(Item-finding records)
-- Begin --
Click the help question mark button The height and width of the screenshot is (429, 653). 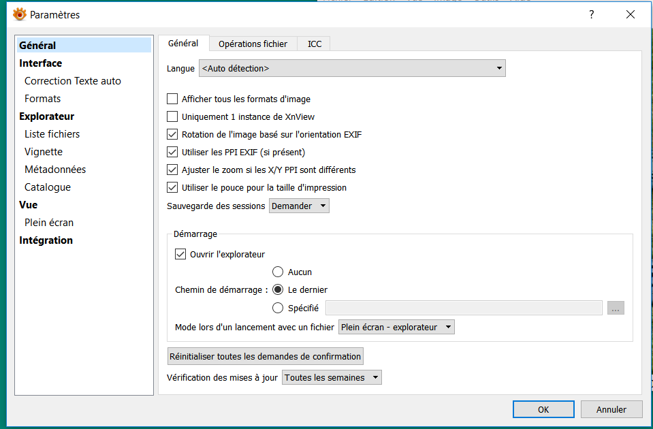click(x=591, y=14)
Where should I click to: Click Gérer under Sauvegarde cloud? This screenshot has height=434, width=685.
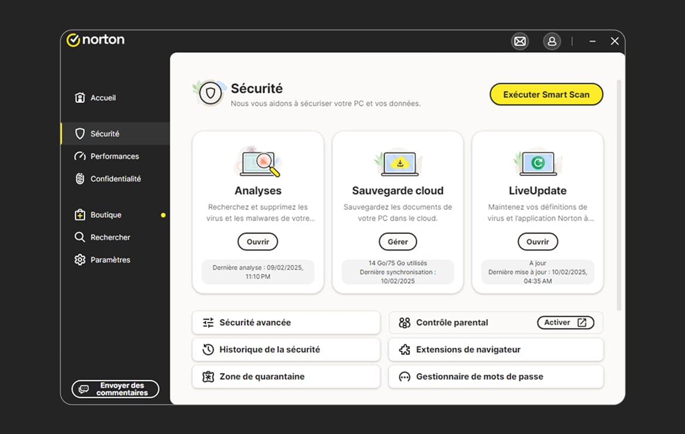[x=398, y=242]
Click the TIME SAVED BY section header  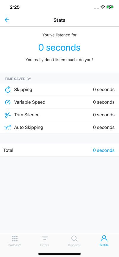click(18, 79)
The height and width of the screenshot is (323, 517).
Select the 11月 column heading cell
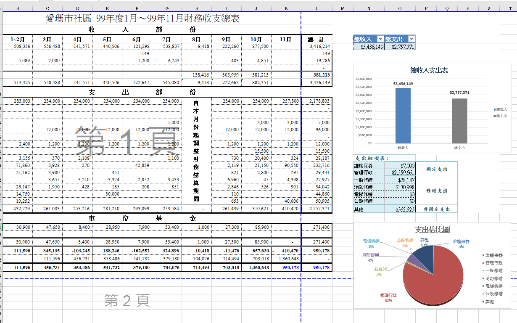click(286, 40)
-- End --
Scale the stretch from the line containing "The height and width of the screenshot is (323, 517)." through the end of the records by writing out every line in full, with each coordinate in the answers multiplied by 1.7 and rounded to a whole number, halves rounded up. Leave the pictures out.

#### SOLUTION TO THIS PROBLEM
The height and width of the screenshot is (323, 517).
Select the 11月 column heading cell
click(486, 68)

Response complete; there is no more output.